Athena between Apollo and Dionysius: Aeschylus’ Oresteia, The Eumenides

The last part of Aeschylus’ tragic trilogy the Oresteia  is the Eumnides (The Kindly Ones), which is not really a tragedy. No one dies, or even falls form a position of good fortune. The hero does not have some failure of judgement which leads to disaster, of a kind often accompanied by discovery of some painful truth. The tragedy is in the back story. Clytemnestra kills her husband Agamemnon on his return from the Trojan War, because he sacrificed their daughter to raise a wind for the fleet. These events themselves have a backstory in the life of Atreus, the father of Agamemnon. The Eumnides is the story about how law can replace violent revenge as a basis of sanctions against those who cause harm, who violate the basic law of the cosmos, or nature or the gods. Orestes was  driven to take revenge against Clytemnestra by the message from Apollo that he himself would be polluted if he did not kill his polluted mother. Clytemnestra appears as ghost demanding revenge through the furies.

The furies are determined to punish Orestes, causing horror to the God Apollo, who is disgusted by their appearance and their pleasure in sadistic violence. He thinks they belong to the underworld, so exist in contrast with the beautiful Olympian gods associated with the world of sensation, not deprivation of the senses.  His Priestess at the Oracle of Delphi is shown to inhabit some strange dark world though, the underworld nature of the fate is not just connected to the fates. When Apollo seeks her protection, she sees a very strange sight, Orestes with the fates, who are described as very ugly looking bird things. The sanctuary provided by the oracle is one were Orestes is present with his sword covered in his mother’s blood, and with a vine leaf crown, connected with some white wool, and the dreadful fates, right next to him but unable to harm him.

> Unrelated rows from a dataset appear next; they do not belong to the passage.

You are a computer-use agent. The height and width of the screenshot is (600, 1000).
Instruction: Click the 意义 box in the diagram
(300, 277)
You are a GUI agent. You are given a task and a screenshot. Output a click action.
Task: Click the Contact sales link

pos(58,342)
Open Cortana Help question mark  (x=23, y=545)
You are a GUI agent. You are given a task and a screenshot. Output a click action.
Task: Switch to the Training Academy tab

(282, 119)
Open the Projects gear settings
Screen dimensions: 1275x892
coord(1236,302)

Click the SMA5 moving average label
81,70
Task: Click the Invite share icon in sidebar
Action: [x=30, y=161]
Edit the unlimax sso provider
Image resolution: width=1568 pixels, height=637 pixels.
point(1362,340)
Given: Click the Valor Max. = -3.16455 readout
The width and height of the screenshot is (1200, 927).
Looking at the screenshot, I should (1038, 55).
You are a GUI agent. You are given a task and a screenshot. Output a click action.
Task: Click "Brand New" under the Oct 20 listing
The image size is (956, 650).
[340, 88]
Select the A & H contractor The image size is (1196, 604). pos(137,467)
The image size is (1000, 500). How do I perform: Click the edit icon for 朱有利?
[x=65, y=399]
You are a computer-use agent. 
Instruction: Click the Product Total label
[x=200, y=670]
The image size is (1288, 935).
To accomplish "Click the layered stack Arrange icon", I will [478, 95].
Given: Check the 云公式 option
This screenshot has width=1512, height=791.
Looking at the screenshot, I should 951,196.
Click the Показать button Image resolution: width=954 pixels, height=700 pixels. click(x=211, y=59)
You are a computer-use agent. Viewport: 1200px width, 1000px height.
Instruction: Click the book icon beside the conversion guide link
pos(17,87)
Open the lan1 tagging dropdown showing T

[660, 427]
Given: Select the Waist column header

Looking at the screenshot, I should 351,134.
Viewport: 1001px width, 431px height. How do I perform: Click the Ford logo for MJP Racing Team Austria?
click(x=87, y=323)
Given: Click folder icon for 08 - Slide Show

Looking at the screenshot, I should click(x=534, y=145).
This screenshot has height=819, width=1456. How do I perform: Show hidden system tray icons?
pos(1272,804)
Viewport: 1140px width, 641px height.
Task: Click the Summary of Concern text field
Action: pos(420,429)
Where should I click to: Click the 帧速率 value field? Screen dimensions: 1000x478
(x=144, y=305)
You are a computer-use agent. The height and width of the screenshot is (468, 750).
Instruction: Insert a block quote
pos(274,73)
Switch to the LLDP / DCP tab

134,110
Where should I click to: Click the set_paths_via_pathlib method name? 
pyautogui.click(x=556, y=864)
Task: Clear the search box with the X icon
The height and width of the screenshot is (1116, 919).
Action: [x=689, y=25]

Orestes goes to Athens for judgement, turning the play into a justification for Athenian leadership in Greece, and the dominance it exercised over ‘allies’, which included turning Athenian courts into the highest court for all allied states. In going to Athens, Orestes he puts himself under the divine judicial protection of Athena., the presiding deity at Athens, the Parthenon temple was built by Pericles in Golden Age Athens around the cult of Athena who had a giant statue at the Parthenon. The Furies pursue Orestes to Athens, and Athena organises a trial of Orestes where the vote is divided between the Furies and citizens of Athens, with Athena herself having the casting vote. The vote split between the Athenian citizens (presumably male) and the Furies. Athena casts her vote on the side o Orestes using arguments  referring to the supposed great link between child and father than child and mother. Athena herself was born from the head of Zeus, so we could see her position as the product of a strange start to life, though what she also says is very normal for Greek thought of the time. Orestes himself had very little to do with either parent, his father Agamemnon went away for war for 10 years when Orestes was a child. Orestes never sees him again, and had not seen his mother either for a long time (maybe 10 years) since she sent him into exile on the departure of Agamemnon, until he kills her in revenge for the death of the father he hardly knew. So the arguments about closeness to parents are strange in relation to Orestes’ own life. Athena’s casting vote frees Orestes to be King of Argos with Athenian permission, and places the male above the female. However, Athena does have something to offer the Furies. They are given new form and new residence, so that they are less repugnant and less associated with a dark and fearful underworld. They become the Eumenides, the kindly ones, who judge and enforce law with less of the cruel fanaticism they exhibited as Furies. This is all part of the mythical foundation of a historical court in Athens, the Areopagus, a very long lasting institution in Athens, which St Paul visited.

Eumenides  combines different forms of the sacred, exploring different levels of the divine. The Furies are an obscenely ugly and evil expression of the divine,. Their presence at the Pythian Oracle in Delphi with Orestes who they wish to tear apart suggests a world of fear that a beautiful princely personage call victim in an instant to terrible forces of suffering and destruction, which higher divine forces try to keep within bounds. In that part of the play, the Furies are compared with devotees of Dionysius tearing apart a king. There is a suggestion then of the conflict of Apollo and Dionysius which Nietzsche saw as the heart of tragedy. The tension between Orestes and the Furies is a displacement of that conflict as is the tension between Orestes and his mother Clytemnestra. That the resolution of the conflict is left to a goddess suggests some ambiguity within the official Athenian way of thinking apparently endorsed in the play. Athena is Apollo and Dionysius?